JAKARTA (Arrahmah.id) – Kantor Staf Presiden (KSP) menyoroti maraknya kasus perundungan terhadap dokter muda peserta Program Pendidikan Kedokteran Spesialis (PPDS). Hal itu karena Kementerian Kesehatan (Kemenkes) karena memfasilitasi pelaporan kasus-kasus perundungan tersebut.
“Dengan fasilitasi ini memudahkan korban-korban perundungan itu untuk memberikan laporan. Ini mungkin kenapa laporannya semakin banyak,” kata Tenaga Ahli Utama KSP Brian Sri Prihastuti dalam perbincangan bersama Pro 3 RRI, Sabtu (19/8/2023).
Brian mengungkapkan, banyak orang sudah mengetahui bahwa praktik-praktik perundungan ini. Bukan sesuatu yang baru di dunia pendidikan kedokteran.
“Ketika mereka melanjutkan pendidikan profesi dengan sambil bekerja. Ini mungkin yang kemudian memudahkan terjadinya praktik-praktik bullying,” ucapnya.
Ia mengapresiasi langkah Menteri Kesehatan menindaklanjuti Undang Undang Kesehatan dengan melakukan upaya perlindungan bagi tenaga kesehtan tersebut. Salah satunya dengan memberikan akses memberikan tautan untuk melaporkan kasus perundungan yang dialami tenaga kesehatan.
“Per 17 Agustus kemarin katanya sudah 91 laporan.

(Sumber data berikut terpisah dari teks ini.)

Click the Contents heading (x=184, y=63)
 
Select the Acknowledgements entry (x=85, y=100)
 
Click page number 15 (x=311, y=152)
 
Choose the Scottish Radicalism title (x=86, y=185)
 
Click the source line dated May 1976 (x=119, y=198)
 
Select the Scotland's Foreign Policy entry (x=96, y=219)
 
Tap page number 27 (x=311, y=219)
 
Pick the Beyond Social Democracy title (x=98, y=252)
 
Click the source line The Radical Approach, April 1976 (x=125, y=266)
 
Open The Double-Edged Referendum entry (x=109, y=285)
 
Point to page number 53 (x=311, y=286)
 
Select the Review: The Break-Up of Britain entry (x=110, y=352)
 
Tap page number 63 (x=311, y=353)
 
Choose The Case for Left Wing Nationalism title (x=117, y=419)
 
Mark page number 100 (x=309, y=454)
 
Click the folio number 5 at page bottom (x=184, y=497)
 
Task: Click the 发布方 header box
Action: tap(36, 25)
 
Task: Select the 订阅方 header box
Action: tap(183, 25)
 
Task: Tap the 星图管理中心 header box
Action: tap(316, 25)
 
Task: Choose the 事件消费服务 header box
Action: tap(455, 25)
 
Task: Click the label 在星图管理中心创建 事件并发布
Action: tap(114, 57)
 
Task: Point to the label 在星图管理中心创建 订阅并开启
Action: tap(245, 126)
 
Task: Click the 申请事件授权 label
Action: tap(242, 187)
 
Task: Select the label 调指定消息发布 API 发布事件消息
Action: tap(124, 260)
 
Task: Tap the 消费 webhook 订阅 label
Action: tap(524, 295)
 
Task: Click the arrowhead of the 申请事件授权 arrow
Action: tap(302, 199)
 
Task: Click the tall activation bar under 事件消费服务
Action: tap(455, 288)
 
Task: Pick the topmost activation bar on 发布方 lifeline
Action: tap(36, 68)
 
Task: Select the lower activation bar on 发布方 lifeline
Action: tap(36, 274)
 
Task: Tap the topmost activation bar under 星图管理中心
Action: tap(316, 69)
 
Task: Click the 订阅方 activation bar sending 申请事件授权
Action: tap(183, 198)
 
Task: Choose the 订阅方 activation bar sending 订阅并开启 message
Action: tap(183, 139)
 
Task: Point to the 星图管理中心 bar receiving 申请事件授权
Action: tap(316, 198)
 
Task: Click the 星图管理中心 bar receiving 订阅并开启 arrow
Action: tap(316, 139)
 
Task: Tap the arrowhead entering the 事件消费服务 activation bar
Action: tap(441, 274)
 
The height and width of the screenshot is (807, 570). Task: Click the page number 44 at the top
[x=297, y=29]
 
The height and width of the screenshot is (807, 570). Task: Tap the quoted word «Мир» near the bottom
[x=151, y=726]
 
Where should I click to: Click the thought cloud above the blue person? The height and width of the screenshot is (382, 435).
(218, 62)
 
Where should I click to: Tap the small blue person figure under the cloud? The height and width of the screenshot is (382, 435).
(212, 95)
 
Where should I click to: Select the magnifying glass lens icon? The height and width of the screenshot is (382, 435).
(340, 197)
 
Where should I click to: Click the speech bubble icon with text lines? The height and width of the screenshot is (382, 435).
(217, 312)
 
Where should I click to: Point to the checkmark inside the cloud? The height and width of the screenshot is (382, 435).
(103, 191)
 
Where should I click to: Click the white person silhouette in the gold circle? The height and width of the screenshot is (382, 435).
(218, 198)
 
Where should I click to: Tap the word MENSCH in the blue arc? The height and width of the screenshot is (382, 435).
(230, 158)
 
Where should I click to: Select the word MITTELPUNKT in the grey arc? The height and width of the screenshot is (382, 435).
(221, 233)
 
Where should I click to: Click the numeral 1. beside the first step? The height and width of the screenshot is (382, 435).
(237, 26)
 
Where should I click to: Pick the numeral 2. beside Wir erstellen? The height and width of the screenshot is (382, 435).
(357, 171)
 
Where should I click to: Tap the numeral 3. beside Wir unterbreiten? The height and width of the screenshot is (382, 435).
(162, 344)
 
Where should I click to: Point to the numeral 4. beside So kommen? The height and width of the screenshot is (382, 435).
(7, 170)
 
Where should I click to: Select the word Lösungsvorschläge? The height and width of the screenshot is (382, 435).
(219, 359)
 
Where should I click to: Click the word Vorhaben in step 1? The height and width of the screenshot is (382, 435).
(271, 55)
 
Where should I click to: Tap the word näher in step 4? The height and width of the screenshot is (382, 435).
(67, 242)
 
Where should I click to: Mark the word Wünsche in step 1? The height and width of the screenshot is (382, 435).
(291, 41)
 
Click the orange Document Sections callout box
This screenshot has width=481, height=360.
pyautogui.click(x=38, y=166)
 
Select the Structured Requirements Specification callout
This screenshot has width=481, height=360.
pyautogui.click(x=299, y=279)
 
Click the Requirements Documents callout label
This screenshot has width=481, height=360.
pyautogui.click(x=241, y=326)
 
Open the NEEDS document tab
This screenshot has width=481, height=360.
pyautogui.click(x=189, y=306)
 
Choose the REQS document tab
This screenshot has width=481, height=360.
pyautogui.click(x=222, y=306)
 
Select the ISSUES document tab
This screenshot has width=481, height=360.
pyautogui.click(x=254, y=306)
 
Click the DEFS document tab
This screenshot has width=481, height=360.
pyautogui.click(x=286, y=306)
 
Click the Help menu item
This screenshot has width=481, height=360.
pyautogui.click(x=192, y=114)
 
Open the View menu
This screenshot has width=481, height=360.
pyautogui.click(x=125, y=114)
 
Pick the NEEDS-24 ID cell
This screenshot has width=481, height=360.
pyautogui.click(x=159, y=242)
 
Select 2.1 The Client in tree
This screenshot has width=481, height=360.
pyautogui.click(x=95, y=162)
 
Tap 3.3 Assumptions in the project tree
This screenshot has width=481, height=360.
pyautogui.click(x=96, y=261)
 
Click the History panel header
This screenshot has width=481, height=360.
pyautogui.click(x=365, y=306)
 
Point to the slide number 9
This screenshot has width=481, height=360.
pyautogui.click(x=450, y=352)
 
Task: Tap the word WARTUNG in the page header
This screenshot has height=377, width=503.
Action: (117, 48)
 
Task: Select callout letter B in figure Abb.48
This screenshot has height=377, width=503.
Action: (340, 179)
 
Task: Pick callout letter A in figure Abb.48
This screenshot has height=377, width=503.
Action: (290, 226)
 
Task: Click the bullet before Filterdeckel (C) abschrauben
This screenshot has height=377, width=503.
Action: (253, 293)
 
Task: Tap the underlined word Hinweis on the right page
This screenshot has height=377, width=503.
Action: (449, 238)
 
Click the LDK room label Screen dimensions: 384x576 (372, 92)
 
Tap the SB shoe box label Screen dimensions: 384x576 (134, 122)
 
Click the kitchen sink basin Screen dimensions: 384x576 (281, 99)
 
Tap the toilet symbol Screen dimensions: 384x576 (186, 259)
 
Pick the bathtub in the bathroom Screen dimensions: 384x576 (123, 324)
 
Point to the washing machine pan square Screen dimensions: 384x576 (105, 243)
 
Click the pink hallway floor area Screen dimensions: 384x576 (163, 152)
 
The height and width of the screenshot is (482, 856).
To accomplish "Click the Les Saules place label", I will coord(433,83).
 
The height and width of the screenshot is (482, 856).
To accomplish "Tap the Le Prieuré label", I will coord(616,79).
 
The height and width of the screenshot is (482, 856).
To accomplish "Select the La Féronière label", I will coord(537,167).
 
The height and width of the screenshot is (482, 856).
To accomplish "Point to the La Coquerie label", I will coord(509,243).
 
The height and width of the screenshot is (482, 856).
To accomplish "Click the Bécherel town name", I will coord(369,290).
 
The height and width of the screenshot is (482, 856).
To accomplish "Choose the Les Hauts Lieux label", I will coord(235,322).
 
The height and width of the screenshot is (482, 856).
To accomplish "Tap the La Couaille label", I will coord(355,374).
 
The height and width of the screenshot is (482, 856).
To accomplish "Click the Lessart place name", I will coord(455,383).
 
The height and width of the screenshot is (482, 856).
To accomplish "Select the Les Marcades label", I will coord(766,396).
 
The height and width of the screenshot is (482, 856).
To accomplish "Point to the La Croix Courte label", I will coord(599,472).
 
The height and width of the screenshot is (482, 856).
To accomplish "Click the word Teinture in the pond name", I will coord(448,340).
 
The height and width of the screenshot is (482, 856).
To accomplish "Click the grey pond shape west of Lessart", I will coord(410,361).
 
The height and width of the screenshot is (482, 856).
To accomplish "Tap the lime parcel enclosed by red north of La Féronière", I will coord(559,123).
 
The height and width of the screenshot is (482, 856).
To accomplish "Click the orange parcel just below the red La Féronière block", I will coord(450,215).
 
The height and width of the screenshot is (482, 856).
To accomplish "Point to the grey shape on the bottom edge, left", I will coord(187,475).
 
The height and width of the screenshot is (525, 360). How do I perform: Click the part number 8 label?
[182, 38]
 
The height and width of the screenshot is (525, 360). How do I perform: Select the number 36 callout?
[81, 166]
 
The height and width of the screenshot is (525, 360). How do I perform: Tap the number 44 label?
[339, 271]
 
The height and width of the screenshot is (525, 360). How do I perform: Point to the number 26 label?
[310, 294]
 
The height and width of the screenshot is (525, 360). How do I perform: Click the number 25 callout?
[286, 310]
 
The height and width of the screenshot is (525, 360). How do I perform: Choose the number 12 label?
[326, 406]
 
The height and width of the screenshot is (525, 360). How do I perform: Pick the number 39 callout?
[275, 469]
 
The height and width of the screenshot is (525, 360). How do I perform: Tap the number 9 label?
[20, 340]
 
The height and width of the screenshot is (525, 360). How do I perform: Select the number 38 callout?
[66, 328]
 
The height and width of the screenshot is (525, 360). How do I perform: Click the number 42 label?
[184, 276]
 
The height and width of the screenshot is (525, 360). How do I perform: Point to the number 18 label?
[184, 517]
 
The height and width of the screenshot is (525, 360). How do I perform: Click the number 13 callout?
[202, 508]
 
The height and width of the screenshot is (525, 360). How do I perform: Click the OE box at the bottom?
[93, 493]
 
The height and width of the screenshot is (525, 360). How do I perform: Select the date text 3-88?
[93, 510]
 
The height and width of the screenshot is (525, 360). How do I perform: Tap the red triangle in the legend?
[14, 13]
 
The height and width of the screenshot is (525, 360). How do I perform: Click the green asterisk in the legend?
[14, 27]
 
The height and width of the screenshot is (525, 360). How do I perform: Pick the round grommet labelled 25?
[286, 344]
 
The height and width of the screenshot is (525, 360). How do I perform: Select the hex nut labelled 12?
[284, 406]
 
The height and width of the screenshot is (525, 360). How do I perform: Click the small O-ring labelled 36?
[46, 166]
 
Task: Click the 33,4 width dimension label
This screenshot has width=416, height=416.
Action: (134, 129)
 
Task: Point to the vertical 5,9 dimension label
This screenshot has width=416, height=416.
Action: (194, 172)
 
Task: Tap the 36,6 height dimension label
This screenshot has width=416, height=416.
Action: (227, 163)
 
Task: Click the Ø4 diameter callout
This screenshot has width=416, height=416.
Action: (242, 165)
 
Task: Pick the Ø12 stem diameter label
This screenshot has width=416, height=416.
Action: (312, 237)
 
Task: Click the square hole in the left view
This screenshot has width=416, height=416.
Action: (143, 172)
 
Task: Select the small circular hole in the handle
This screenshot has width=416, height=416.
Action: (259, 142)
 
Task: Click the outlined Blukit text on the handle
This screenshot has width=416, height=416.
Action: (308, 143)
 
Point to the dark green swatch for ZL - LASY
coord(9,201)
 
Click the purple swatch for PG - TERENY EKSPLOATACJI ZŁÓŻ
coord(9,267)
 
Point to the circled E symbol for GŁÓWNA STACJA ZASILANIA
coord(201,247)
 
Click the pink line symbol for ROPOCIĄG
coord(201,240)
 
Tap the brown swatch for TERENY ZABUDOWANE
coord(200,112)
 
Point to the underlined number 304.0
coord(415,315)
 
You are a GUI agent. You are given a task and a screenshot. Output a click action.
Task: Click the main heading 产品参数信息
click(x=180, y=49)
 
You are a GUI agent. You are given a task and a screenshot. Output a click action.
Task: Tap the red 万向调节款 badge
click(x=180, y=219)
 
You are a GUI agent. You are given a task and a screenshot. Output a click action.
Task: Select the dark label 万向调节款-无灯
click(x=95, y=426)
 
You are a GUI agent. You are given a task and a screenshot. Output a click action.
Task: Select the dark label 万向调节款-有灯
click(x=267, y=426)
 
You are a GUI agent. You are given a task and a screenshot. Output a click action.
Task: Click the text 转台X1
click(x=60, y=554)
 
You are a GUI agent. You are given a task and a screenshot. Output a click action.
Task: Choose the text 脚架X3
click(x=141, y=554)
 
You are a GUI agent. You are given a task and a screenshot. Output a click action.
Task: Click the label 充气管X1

Sebagian sedang proses investigasi dan sebagian sudah selesai,” ujarnya.
Dikutip dari laman Kemenkse,go.id, Sabtu (19/8/2023) Menkes menyampaikan, perundungan yang dialami oleh dokter umum maupun PPDS berlangsung selama puluhan tahun. Salah satu perundungan di PPDS viral di media sosial pada Juli 2023 lalu tentang perlakukan dokter senior kepada PPDS.
Menindaklanjuti kabar tersebut, Kemenkes melakukan penelusuran dan berbincang bersama korban. Hasilnya, korban ditemukan mengalami stres karena mendapat tekanan pekerjaan yang tidak berhubungan dengan dokter.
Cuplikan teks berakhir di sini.